Wordpress IndieAuth Plugin
The original release, written in 2013 by Matthias Pfefferle, added support for logging into a WordPress site using Indieauth.com. The intention from the beginning was to eventually make WordPress an IndieAuth server as well.
In 2017, after stagnation, the plugin was transferred to the Indieweb repository. David Shanske committed to rewriting the existing functionality as it used unsupported/undocumented features of Indieauth.com and to try to make the plugin usable with any IndieAuth server, not just Indieauth.com.
This second release is still in process before being released.
There is a third release hoped for that would add the server functionality directly to the plugin.
The below is brainstorming the use cases that this plugin solves or will solve in the future.
Logging in to a multi-user Wordpress via IndieAuth
✔️ Implemented in the original release
- The Website field in the User's profile lists a URL that has one or more rel="me" profiles to Twitter, GitHub, etc.
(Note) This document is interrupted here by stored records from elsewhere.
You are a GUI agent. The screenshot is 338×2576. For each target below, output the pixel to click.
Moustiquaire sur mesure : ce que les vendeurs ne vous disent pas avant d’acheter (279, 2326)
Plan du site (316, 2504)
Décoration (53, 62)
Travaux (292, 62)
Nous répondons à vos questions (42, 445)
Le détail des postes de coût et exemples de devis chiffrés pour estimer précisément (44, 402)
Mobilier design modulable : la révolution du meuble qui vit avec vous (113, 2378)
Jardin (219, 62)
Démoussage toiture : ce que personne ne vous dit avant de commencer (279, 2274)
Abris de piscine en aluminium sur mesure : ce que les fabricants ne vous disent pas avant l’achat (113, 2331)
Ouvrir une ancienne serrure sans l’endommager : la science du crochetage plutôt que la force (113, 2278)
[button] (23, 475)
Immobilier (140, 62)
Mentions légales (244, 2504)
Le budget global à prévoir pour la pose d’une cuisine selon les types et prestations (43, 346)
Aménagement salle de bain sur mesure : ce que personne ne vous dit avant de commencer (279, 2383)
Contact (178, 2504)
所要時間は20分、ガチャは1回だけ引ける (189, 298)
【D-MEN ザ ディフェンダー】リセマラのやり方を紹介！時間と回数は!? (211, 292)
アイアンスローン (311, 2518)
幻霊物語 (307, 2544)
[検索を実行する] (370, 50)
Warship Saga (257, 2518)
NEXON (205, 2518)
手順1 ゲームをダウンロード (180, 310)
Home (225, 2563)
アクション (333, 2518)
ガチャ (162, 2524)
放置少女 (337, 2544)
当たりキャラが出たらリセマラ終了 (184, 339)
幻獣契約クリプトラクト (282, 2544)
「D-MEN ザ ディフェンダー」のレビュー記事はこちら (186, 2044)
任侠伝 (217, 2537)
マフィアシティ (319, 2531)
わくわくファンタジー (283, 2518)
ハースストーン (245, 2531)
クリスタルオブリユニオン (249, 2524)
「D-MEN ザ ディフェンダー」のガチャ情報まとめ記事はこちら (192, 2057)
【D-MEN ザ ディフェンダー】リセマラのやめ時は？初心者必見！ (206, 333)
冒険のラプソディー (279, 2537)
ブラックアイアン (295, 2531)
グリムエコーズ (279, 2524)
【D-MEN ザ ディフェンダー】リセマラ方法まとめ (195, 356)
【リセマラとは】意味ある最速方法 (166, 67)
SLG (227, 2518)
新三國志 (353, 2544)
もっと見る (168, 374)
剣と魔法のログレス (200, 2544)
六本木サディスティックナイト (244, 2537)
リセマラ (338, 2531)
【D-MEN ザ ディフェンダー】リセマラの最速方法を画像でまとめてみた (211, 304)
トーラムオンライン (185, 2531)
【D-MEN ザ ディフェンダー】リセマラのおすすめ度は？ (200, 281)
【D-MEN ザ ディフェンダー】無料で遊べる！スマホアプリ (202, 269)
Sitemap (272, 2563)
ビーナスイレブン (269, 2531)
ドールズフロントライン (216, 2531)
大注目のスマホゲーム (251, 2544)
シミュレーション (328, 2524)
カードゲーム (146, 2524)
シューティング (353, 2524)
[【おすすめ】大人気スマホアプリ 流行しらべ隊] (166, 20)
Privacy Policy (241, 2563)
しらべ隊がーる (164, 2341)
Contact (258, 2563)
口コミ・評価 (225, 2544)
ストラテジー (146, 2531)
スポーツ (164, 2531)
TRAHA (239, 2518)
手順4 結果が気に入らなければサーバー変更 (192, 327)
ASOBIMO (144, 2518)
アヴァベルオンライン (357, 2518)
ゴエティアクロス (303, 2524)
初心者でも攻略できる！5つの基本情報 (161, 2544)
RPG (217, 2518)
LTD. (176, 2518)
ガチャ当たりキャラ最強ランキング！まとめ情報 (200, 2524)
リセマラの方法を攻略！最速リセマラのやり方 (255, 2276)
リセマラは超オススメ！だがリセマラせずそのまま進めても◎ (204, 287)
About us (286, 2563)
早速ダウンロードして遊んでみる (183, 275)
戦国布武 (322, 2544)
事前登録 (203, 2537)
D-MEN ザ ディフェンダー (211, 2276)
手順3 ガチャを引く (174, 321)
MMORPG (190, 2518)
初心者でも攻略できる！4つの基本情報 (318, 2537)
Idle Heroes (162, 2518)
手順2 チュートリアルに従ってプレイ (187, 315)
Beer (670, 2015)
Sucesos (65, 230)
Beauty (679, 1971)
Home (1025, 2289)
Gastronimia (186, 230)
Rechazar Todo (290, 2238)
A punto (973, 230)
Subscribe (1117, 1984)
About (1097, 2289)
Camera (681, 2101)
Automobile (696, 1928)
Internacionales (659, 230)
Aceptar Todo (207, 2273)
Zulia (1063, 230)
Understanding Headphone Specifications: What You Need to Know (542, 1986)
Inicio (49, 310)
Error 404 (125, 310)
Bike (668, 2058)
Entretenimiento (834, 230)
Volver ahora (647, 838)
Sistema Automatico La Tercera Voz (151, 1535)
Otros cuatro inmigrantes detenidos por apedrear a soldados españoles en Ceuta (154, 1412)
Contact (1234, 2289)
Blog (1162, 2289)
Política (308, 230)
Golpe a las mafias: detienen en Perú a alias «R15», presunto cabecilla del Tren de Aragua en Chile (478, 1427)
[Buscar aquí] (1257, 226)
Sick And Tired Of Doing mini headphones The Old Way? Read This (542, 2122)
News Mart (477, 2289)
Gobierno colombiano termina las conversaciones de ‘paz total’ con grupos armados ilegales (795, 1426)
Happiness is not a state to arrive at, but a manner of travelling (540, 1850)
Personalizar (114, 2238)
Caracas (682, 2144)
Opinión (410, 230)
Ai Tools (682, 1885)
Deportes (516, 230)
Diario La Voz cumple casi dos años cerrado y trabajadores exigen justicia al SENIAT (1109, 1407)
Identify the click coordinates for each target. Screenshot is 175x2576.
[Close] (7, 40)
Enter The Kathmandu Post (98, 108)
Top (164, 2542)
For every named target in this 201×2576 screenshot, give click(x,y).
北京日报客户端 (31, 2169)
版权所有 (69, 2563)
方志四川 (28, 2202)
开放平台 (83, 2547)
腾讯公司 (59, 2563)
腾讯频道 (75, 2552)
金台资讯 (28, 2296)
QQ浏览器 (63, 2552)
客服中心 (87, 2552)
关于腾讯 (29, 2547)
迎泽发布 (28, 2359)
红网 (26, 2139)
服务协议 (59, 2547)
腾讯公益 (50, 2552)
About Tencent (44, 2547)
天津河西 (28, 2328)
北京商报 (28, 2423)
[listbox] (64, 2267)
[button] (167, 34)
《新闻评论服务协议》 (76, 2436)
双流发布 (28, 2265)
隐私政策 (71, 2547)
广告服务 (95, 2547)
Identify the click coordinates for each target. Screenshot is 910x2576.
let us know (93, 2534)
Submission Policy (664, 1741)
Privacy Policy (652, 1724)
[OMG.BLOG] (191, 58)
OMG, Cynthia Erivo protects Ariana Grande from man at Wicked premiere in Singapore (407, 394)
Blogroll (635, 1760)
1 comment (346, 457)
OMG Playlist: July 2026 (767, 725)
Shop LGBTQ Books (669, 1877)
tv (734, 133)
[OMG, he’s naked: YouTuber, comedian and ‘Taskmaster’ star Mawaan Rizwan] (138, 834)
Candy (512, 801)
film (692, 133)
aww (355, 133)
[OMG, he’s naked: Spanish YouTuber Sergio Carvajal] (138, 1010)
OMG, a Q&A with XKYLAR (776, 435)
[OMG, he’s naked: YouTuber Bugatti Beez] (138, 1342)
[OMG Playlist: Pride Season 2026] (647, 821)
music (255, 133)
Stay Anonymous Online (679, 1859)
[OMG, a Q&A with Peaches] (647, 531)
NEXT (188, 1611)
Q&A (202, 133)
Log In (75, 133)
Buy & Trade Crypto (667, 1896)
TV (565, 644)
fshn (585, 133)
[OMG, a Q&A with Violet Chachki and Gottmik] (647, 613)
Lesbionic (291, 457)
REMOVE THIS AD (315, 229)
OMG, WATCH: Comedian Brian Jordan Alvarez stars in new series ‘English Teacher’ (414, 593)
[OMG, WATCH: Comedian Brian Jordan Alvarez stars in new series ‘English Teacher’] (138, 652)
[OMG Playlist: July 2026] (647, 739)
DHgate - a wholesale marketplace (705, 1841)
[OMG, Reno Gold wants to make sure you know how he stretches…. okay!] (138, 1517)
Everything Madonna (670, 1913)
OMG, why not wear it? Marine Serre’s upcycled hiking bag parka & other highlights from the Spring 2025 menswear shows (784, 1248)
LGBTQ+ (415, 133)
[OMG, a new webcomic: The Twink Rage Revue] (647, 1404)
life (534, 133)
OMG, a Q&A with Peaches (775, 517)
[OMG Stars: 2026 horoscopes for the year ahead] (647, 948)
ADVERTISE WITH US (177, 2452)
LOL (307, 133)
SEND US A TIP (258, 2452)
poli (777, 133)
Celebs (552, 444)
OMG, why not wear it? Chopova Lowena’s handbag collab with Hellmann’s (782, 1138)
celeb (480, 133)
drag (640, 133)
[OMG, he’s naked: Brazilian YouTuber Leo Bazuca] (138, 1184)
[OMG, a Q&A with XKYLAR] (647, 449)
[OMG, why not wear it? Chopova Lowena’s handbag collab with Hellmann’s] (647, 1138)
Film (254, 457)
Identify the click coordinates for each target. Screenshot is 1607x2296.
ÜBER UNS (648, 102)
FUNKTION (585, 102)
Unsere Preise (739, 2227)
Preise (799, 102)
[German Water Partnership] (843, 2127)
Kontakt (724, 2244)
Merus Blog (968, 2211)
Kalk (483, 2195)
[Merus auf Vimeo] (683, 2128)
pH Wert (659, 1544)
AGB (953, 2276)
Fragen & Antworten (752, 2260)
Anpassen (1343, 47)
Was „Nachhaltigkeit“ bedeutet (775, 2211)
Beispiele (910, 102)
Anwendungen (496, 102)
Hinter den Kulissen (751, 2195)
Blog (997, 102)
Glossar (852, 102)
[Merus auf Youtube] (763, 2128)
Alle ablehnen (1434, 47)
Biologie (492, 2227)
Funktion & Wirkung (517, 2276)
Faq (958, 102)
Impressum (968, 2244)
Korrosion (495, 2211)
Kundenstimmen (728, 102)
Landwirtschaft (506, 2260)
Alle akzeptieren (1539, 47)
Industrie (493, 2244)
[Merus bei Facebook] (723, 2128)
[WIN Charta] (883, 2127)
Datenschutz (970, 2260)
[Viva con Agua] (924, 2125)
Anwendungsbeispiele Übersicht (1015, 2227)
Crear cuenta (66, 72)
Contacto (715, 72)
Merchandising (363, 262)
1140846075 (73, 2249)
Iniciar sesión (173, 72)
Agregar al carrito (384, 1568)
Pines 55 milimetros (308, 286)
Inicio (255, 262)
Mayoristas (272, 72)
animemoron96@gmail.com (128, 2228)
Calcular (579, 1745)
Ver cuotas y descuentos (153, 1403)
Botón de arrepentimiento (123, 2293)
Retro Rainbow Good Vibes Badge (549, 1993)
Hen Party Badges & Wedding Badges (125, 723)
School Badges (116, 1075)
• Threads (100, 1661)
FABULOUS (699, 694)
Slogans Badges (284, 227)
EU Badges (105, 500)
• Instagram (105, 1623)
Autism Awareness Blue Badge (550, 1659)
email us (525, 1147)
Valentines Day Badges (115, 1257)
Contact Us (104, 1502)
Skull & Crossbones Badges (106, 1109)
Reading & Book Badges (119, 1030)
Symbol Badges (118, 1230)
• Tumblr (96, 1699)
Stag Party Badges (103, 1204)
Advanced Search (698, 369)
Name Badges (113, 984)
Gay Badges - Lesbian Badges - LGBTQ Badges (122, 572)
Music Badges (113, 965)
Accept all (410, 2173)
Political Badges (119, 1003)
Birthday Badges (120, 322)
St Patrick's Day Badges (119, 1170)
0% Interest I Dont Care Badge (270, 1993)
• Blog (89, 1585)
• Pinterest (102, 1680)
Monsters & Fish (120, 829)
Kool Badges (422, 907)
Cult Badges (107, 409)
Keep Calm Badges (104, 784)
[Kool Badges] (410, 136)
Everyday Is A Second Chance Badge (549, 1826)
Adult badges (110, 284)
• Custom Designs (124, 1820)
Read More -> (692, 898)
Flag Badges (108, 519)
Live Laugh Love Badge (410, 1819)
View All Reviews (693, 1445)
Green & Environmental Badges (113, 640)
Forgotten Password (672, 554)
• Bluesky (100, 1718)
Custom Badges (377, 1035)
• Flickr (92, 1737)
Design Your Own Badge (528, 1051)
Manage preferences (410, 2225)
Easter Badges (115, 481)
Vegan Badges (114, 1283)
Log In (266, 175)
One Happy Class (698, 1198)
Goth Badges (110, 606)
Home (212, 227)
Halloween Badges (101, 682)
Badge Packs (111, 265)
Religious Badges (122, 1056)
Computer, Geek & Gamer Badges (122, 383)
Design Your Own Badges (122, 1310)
- The user wants to use another service to log in to Wordpress instead of typing a password. This is usually Rel-Me-Auth.
How it works:
- When installing the plugin, the admin configures an authentication service to use (defaults to indieauth.com). In the original release, it only supported indieauth.com
- When viewing the Wordpress login screen, there is an additional web sign-in prompt under the username/password
- The user enters the URL that is in their profile, and the plugin redirects to the authentication service
- The plugin verifies the auth code with the service and logs the user in
Note: The does not currently do discovery on the provided URL to find the authorization_endpoint, but there is a PR pending for this. The trust relationship here is that the user has to add the website to their user account for it to allow login.
Using IndieAuth Authorization
❌ Not yet implemented
- For now, the Micropub plugin handles this.
- Recent commits have added support verifying tokens from token endpoints, and could take this function over in future as the code functionality is there, but hooks in at a deeper level.
- Goal of this was to allow access to the WordPress REST API, which is customizable(It is used for the Webmention plugin, for example) using an Indieauth Token.